Welcome
This electronic book is a survey of basic concepts in the
mathematical study of programs and programming languages. Topics
include advanced use of the Coq proof assistant, operational
semantics, Hoare logic, and static type systems. The exposition
is intended for a broad range of readers, from advanced
undergraduates to PhD students and researchers. No specific
background in logic or programming languages is assumed, though a
degree of mathematical maturity will be helpful.
As with all of the books in the
Software Foundations series,
this one is one hundred percent formalized and machine-checked:
the entire text is literally a script for Coq. It is intended to
be read alongside (or inside) an interactive session with Coq.
All the details in the text are fully formalized in Coq, and most
of the exercises are designed to be worked using Coq.
The files are organized into a sequence of core chapters, covering
about one half semester's worth of material and organized into a
coherent linear narrative, plus a number of "offshoot" chapters
covering additional topics. All the core chapters are suitable
for both upper-level undergraduate and graduate students.
The book builds on the material from
Logical Foundations
(
Software Foundations, volume 1). It can be used together with
that book for a one-semester course on the theory of programming
languages.
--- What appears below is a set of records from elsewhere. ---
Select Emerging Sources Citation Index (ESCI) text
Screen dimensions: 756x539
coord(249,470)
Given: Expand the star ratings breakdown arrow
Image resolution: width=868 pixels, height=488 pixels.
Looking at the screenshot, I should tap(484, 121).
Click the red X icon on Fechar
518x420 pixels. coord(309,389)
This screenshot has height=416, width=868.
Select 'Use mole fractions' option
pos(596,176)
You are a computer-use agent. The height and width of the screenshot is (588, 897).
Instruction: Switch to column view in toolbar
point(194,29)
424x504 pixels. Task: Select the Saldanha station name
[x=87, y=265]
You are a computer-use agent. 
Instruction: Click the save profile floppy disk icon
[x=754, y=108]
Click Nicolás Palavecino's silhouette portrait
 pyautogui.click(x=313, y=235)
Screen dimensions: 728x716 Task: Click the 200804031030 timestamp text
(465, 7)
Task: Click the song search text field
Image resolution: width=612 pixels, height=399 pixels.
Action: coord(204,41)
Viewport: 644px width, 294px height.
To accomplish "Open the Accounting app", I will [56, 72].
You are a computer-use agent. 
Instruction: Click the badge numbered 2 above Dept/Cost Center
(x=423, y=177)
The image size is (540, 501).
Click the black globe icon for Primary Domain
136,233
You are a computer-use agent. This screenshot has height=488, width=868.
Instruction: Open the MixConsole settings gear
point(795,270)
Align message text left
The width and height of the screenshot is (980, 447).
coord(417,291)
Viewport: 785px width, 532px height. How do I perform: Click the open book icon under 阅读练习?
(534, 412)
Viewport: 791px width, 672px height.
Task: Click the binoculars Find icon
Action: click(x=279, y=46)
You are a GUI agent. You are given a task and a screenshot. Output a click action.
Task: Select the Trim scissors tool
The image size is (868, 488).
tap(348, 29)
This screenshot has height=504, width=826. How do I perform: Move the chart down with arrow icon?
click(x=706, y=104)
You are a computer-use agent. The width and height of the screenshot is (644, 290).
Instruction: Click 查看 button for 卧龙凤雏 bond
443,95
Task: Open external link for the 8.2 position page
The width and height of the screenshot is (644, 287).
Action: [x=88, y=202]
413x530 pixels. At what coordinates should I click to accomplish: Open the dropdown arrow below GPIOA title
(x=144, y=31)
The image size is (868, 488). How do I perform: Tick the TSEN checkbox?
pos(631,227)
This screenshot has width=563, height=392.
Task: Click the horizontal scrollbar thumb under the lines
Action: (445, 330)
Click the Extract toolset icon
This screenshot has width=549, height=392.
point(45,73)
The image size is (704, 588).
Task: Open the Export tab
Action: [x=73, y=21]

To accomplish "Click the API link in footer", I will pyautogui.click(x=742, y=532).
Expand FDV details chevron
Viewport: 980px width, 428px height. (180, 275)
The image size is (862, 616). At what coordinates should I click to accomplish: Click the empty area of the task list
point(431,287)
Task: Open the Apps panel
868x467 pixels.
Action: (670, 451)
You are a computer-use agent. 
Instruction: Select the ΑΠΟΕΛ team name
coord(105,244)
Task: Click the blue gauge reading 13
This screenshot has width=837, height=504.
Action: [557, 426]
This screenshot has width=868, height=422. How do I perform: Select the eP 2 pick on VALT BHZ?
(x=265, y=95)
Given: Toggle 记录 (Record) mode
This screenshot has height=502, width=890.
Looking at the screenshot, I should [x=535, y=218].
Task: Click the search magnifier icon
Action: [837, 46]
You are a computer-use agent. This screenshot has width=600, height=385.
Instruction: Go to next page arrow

Or, for classes where students who are already
familiar with some or all of the material in
Logical
Foundations, there is plenty of additional material to fill most
of a semester from this book alone.
Overview
The book develops two main conceptual threads:
(1) formal techniques for
reasoning about the properties of
specific programs (e.g., the fact that a sorting function or
a compiler obeys some formal specification); and
(2) the use of
type systems for establishing well-behavedness
guarantees for
all programs in a given programming
language (e.g., the fact that well-typed Java programs cannot
be subverted at runtime).
Each of these is easily rich enough to fill a whole course in its
own right, and tackling both together naturally means that much
will be left unsaid. Nevertheless, we hope readers will find that
these themes illuminate and amplify each other and that bringing
them together creates a good foundation for digging into any of
them more deeply. Some suggestions for further reading can be
found in the
Postscript chapter. Bibliographic information
for all cited works can be found in the file
Bib.
Program Verification
In the first part of the book, we introduce two broad topics of
critical importance in building reliable software (and hardware):
techniques for proving specific properties of particular
programs and for proving general properties of whole programming
languages.
For both of these, the first thing we need is a way of
representing programs as mathematical objects, so we can talk
about them precisely, plus ways of describing their behavior in
terms of mathematical functions or relations. Our main tools for
these tasks are
abstract syntax and
operational semantics, a
method of specifying programming languages by writing abstract
interpreters. At the beginning, we work with operational
semantics in the so-called "big-step" style, which leads to simple
and readable definitions when it is applicable. Later on, we
switch to a lower-level "small-step" style, which helps make some
useful distinctions (e.g., between different sorts of
nonterminating program behaviors) and which is applicable to a
broader range of language features, including concurrency.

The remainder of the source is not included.